● **Exercise instructions**
Go through the records and filter out every line lacking the word "computer"; copy the lines that remain.

● **Records**
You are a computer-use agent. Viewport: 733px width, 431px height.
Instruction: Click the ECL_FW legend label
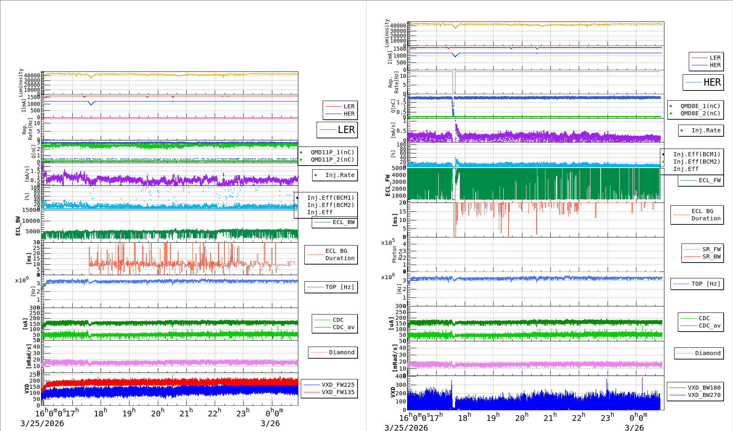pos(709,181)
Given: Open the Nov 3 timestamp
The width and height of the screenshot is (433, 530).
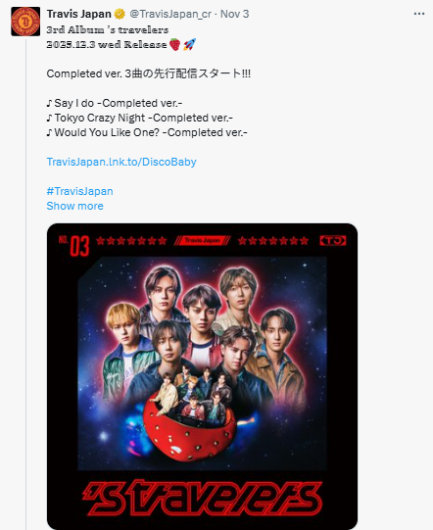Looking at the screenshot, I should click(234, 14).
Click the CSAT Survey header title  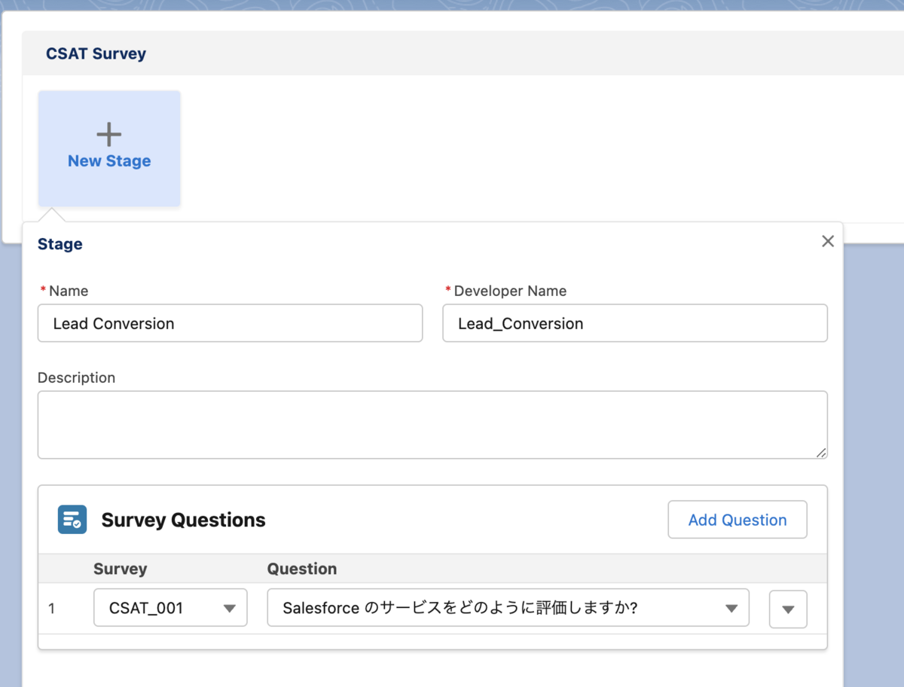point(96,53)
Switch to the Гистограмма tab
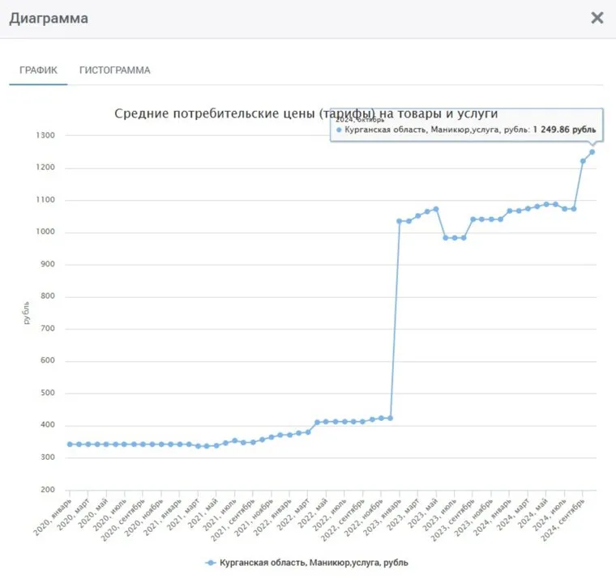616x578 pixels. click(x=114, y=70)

---

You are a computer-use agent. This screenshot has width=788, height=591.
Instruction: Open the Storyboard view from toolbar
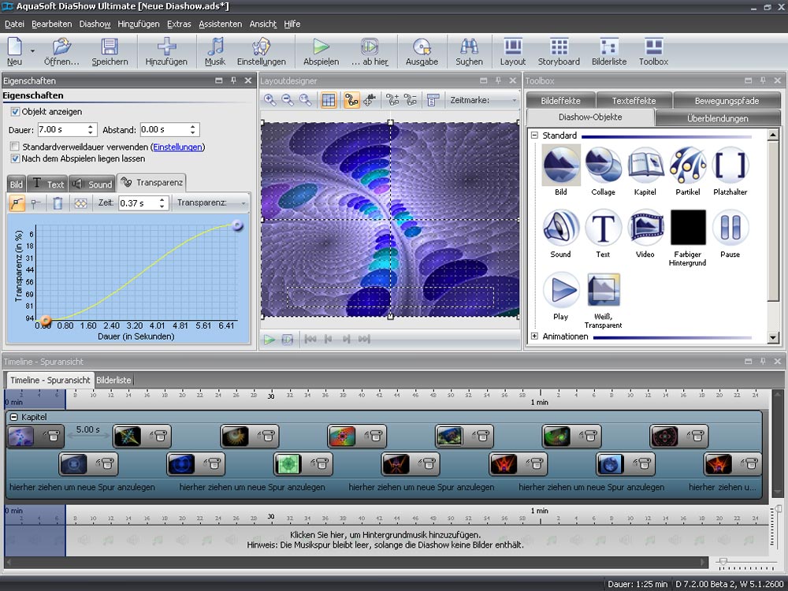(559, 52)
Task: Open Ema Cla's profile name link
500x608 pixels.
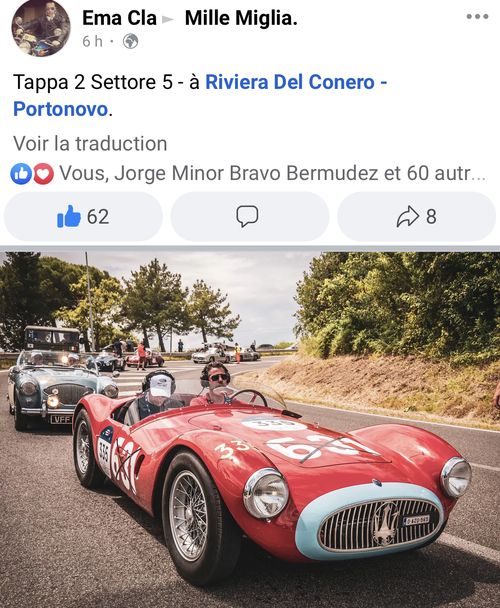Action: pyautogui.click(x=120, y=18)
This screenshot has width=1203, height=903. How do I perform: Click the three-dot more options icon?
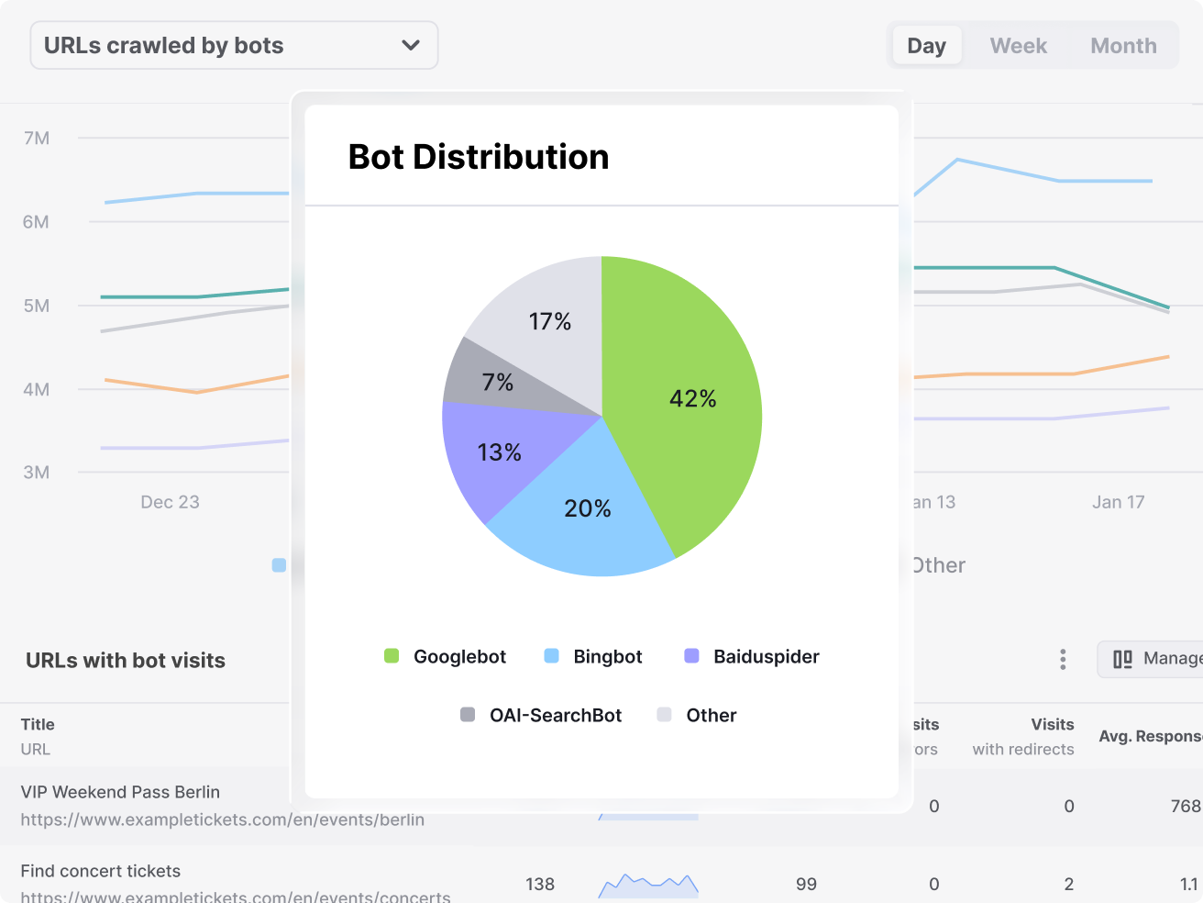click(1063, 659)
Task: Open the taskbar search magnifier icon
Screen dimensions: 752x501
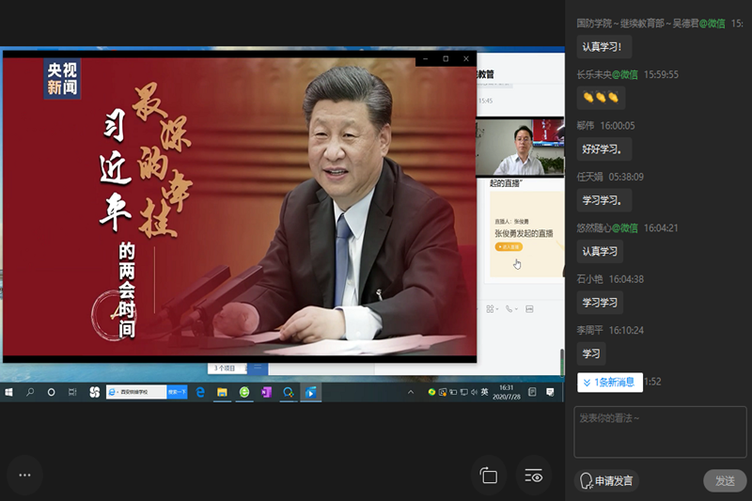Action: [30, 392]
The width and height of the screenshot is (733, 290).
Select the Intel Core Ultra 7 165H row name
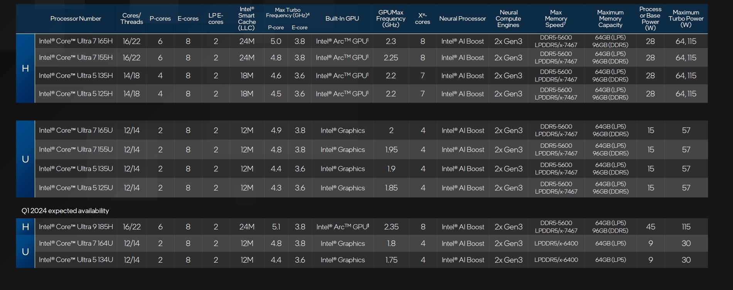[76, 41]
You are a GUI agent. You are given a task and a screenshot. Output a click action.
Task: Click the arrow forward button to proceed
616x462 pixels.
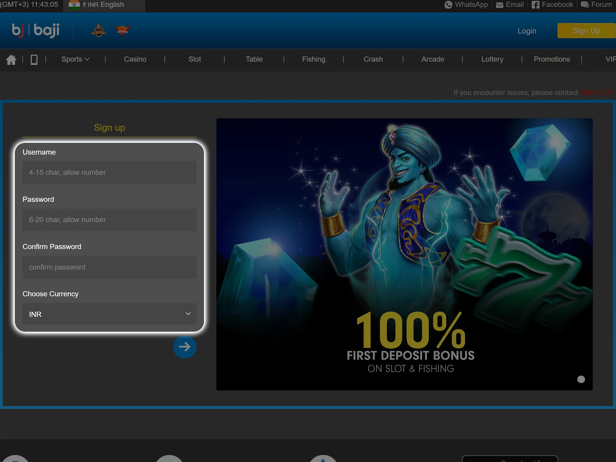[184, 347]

--

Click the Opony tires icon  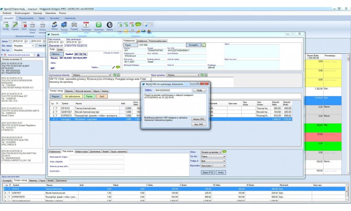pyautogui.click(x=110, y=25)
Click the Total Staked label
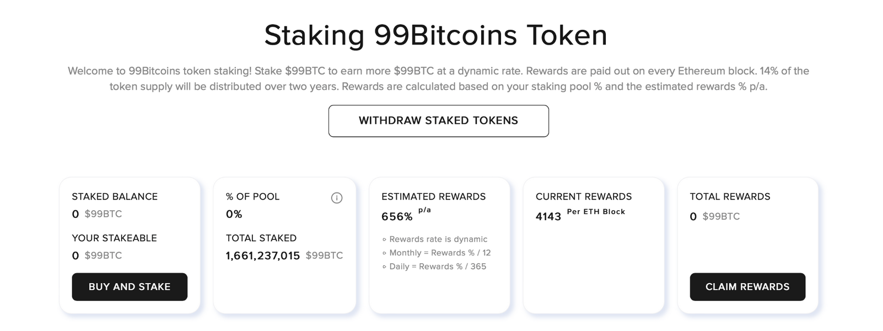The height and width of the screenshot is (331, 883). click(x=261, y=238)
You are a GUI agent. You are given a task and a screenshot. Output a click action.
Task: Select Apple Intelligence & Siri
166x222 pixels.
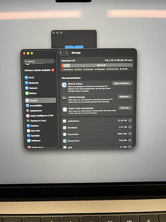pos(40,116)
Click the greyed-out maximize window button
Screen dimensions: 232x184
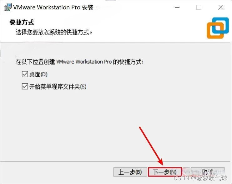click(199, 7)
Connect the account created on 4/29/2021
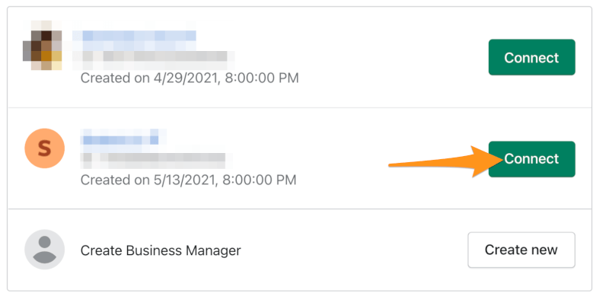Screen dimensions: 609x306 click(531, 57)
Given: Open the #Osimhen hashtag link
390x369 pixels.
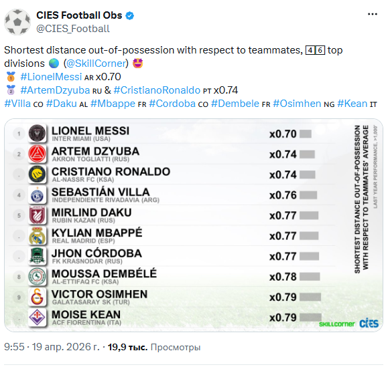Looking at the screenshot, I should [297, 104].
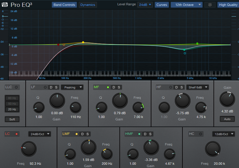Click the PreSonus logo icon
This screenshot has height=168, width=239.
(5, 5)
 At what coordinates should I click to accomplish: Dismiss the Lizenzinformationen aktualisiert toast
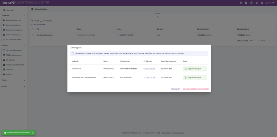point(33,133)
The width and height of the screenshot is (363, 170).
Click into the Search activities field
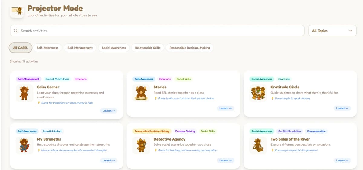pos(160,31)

● **Task answer**
You are a computer-use agent. Viewport: 733px width, 431px height.
You are a computer-use agent. This screenshot has width=788, height=591.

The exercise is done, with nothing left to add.